◆ **DATASET RECORDS**:
---

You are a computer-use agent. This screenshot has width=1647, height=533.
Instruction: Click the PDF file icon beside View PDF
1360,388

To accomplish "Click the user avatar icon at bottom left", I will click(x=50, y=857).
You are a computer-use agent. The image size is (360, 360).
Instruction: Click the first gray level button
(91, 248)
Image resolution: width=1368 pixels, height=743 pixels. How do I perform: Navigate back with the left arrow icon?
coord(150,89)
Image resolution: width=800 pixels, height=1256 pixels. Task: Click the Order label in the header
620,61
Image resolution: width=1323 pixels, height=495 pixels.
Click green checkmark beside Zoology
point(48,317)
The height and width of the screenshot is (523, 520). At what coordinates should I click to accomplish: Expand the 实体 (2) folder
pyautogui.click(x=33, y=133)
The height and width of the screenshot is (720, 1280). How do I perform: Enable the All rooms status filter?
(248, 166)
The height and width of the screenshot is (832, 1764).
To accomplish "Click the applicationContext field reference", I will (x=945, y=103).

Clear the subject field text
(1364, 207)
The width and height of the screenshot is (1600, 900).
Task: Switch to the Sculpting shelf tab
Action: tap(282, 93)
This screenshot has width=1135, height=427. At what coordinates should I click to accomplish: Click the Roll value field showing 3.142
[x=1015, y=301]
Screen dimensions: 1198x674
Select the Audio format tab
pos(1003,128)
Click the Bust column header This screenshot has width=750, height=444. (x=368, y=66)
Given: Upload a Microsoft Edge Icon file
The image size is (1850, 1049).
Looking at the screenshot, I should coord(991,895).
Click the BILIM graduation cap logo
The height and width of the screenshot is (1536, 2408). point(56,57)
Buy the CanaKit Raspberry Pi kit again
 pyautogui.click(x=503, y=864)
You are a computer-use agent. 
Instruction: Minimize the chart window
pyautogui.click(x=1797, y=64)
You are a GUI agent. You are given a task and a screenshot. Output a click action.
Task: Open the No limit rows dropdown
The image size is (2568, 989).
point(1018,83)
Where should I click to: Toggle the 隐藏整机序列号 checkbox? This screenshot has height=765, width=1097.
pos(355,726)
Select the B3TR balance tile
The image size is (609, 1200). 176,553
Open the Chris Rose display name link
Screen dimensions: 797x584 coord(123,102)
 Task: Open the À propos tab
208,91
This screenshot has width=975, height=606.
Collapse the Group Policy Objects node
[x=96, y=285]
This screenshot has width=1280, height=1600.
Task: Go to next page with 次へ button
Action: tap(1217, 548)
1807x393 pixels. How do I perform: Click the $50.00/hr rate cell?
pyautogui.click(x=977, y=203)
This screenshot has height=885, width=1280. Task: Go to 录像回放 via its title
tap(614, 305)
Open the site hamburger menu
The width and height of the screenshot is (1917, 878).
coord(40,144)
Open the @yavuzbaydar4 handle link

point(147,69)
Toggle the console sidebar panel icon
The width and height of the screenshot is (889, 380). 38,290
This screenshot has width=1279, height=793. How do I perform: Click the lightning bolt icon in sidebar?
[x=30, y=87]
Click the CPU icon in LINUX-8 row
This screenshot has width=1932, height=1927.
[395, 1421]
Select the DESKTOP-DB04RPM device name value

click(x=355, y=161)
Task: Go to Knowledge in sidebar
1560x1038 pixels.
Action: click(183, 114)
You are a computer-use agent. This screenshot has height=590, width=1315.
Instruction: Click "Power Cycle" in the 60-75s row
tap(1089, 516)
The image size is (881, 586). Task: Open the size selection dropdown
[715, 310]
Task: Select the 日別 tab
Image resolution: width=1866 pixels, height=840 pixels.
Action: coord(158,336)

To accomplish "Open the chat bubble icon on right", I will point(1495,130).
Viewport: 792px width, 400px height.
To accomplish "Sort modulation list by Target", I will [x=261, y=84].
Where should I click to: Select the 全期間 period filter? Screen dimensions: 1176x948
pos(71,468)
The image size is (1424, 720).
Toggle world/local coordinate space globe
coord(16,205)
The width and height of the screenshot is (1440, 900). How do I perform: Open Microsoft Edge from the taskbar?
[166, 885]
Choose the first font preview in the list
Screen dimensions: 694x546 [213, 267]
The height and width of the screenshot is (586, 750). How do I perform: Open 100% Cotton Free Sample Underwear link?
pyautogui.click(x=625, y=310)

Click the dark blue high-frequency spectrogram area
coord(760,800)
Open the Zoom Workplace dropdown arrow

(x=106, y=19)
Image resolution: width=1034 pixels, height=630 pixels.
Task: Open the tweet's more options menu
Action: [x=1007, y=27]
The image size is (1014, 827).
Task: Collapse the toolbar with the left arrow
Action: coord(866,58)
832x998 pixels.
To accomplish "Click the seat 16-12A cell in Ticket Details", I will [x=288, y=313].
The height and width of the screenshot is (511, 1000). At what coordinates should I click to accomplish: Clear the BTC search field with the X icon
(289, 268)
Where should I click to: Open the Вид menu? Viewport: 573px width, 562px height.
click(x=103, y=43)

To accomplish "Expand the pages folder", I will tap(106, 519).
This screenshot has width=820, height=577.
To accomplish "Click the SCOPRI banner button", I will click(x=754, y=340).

---

Of the entries above, repeat exactly the lines from the line with "Select the B3TR balance tile" through the line with "This screenshot has width=975, height=606.", both of them included.

◆ **ANSWER BOX**:
Select the B3TR balance tile
The image size is (609, 1200). 176,553
Open the Chris Rose display name link
Screen dimensions: 797x584 coord(123,102)
 Task: Open the À propos tab
208,91
This screenshot has width=975, height=606.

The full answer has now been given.